Christmas traditions are some of the best memories a mom can have with her kids. One of my favorites is making salt dough ornaments and letting the kids paint them. So many cookie cutter choices and the are colors too numerous to count. It’s an easy craft for little hands and equally fun for the big hands.
The recipe is simple and takes only what you have in your pantry. Make the hole for hanging with a pencil or a chopstick, putting it where you want the ribbon to go. Make sure to make the hole a little larger than necessary as it will shrink in baking.
How to Make Salt Dough Ornaments
2 cups all-purpose flour
1 cup salt
¾ cup water (may need more depending on dough consistency)
- Pour flour and salt together, mixing it thoroughly.
- Slowly add water until the mixture is barely moist.
- Knead the dough and roll out to desired thickness.

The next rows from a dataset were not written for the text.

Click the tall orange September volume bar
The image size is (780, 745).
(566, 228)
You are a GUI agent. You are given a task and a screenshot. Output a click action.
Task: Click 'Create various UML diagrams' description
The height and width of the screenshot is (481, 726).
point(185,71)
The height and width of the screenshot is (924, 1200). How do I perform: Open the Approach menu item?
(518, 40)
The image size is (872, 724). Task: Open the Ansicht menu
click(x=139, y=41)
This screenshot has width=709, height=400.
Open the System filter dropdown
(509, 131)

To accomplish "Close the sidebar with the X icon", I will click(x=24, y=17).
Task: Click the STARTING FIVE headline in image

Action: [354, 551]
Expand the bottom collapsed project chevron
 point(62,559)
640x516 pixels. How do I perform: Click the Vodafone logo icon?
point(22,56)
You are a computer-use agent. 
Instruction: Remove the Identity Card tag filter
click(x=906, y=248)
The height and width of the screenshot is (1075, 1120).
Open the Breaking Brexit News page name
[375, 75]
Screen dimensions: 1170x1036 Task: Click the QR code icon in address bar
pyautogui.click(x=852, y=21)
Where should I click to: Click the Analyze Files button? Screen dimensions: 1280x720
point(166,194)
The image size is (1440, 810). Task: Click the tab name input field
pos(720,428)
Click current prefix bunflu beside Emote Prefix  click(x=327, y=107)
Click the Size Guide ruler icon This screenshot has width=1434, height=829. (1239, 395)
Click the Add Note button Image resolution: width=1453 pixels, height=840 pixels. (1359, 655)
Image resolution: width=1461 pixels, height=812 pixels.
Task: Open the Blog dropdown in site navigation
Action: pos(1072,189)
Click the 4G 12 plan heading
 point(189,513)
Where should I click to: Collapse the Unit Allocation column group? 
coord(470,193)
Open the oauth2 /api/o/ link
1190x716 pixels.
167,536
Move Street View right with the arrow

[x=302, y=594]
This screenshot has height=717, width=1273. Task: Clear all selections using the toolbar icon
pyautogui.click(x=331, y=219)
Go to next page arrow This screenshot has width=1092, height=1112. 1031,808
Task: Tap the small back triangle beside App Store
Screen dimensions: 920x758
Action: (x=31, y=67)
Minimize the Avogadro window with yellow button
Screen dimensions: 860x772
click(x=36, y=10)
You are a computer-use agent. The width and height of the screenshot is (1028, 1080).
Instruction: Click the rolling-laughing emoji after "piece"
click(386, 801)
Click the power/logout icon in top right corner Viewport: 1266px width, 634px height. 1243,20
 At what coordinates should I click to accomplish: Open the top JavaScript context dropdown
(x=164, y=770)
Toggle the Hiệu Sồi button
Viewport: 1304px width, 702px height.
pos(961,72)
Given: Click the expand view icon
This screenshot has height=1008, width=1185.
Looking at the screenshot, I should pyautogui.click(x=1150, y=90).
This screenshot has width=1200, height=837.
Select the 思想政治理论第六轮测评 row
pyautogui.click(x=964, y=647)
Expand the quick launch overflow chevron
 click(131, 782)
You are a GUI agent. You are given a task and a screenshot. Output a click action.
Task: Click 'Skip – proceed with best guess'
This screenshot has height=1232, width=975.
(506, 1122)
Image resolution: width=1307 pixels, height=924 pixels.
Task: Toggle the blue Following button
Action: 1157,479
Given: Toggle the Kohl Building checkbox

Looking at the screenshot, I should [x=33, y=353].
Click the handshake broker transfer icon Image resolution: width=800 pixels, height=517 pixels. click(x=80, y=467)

- Use cookie cutters for different shapes and a straw or chopstick to make a hole for hanging the ornaments.
- Bake in a 200 degree oven for 20 minutes. Flip them and bake an additional 10 minutes.
- Let them cool and you are able to decorate them.
Another recipe I have used as an alternative for ornaments is this
Better Than Salt Dough
½ cup cornstarch
1 cup baking soda
¾ cup water
Mix together and bake at 175 degrees for about an hour. Paint, seal, or leave ornaments white for hanging up.
You can double the batch and make many different shapes and sizes. Sometimes adding in cinnamon or orange extract is a little surprise for your senses. As they bake, your kitchen is a wonderful aroma of cozy and Christmas. Other additions could be food coloring, glitter, or sequins that are mixed into the dough.
After baking, there are many options are available for decoration. Acrylic paint is normally a top choice. Another option is to hot glue pom poms or buttons for a gingerbread person. You can also leave the ornament just the way it is and string some festive twine or ribbon through the hole to hang.
The nostalgia of making these as a child and hanging them on the tree brings back memories. The gingerbread man that smelled like cinnamon or the Santa who turned out a very dark brown. He may have been cooked a little too long. Or maybe I felt that Santa could be any color and I wanted to be inclusive at a young age. No matter the shape or color. It was the time spent as a family making memories that meant the most.
Last year, we these ornaments were used as an easy teacher gift tag with a small token of our appreciation for all the staff do for our students. Inexpensive and something that teachers can have as a memory of your student that year. I have seen teachers who have a tree dedicated to student ornaments. The more years they teach, the fuller the tree becomes with memories of previous students.
Our family likes to make ornaments for each other and design them based on interests from that year. My daughter has a passion for soccer so she received a soccer ball ornament. My son enjoys monster trucks, so he has one painted with his favorite monster truck colors. There are endless options and only your imagination limits what can be designed.